## WORK REQUIRED
Once every line in the data that follows has been checked for the word "will", give only the number of lines that hold it.

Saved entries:
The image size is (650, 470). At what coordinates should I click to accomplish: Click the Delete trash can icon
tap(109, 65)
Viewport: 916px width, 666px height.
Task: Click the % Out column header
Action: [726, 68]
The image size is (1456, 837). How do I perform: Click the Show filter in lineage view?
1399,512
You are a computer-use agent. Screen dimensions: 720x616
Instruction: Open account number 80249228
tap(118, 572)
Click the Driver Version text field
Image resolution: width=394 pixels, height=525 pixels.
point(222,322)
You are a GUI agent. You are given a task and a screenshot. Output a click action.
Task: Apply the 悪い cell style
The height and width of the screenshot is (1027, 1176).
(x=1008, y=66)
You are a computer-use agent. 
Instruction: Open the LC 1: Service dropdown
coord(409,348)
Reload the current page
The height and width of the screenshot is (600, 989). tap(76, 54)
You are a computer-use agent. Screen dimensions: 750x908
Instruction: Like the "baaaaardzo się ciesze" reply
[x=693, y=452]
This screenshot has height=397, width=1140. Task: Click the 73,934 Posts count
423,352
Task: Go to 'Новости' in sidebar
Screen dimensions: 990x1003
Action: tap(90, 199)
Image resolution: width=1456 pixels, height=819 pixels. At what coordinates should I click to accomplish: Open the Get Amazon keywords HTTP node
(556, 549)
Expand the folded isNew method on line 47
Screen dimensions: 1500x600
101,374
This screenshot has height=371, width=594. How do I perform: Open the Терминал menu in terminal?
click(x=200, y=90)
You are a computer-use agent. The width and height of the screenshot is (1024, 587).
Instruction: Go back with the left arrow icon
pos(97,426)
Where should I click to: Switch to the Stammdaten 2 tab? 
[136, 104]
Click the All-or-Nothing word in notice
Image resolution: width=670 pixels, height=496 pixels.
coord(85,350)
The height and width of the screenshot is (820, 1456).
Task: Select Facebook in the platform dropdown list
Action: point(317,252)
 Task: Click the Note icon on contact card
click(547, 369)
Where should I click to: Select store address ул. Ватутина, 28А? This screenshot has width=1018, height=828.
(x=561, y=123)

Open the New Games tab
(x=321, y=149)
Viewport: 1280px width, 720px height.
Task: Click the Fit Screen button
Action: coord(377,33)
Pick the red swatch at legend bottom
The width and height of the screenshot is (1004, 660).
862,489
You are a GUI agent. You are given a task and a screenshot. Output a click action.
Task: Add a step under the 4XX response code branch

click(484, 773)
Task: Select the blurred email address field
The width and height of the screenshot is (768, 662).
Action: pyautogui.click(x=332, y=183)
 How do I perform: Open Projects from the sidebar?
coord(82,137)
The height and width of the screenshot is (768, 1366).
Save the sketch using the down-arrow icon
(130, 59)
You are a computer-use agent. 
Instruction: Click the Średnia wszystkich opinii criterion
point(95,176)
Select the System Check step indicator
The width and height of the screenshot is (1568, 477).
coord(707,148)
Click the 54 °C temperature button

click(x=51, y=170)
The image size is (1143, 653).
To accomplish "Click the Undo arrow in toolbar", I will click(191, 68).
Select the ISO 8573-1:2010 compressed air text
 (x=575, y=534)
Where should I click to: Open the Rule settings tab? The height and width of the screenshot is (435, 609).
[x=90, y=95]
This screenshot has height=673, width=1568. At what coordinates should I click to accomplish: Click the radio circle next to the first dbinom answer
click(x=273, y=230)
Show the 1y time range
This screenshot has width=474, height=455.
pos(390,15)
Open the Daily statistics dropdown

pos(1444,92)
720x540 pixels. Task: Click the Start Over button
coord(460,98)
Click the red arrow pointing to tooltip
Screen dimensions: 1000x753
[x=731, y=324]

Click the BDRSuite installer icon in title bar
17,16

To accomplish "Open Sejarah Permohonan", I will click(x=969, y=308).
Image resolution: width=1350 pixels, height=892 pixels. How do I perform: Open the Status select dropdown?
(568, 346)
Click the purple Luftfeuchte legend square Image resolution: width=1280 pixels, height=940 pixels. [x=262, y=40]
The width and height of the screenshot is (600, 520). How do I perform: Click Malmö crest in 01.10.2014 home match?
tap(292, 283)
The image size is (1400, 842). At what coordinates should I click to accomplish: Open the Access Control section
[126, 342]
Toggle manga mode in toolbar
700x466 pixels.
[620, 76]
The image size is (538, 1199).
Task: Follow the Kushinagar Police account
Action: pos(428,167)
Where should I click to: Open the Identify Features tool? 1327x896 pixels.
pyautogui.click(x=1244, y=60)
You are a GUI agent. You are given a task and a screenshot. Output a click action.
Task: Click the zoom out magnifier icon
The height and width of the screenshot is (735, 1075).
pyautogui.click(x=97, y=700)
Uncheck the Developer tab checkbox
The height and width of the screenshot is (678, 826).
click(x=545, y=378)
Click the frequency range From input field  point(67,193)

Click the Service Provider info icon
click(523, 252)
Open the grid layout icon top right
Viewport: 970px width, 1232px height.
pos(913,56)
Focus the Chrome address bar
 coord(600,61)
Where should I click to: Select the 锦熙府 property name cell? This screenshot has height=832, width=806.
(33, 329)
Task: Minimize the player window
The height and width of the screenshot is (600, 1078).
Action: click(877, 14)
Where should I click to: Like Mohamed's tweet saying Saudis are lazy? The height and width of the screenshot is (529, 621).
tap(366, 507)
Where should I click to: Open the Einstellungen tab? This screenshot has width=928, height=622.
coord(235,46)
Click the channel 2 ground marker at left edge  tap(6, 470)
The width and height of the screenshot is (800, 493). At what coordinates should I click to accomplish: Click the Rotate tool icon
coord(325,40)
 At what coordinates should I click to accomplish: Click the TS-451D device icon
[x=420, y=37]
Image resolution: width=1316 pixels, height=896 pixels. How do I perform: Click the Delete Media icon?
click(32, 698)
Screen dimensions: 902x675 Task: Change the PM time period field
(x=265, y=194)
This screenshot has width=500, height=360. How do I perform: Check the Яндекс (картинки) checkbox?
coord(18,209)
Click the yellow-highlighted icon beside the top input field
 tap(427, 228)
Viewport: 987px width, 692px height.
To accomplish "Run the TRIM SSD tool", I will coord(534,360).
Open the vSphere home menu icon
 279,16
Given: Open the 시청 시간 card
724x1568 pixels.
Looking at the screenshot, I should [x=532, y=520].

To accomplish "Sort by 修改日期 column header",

## WRITTEN REPLY
3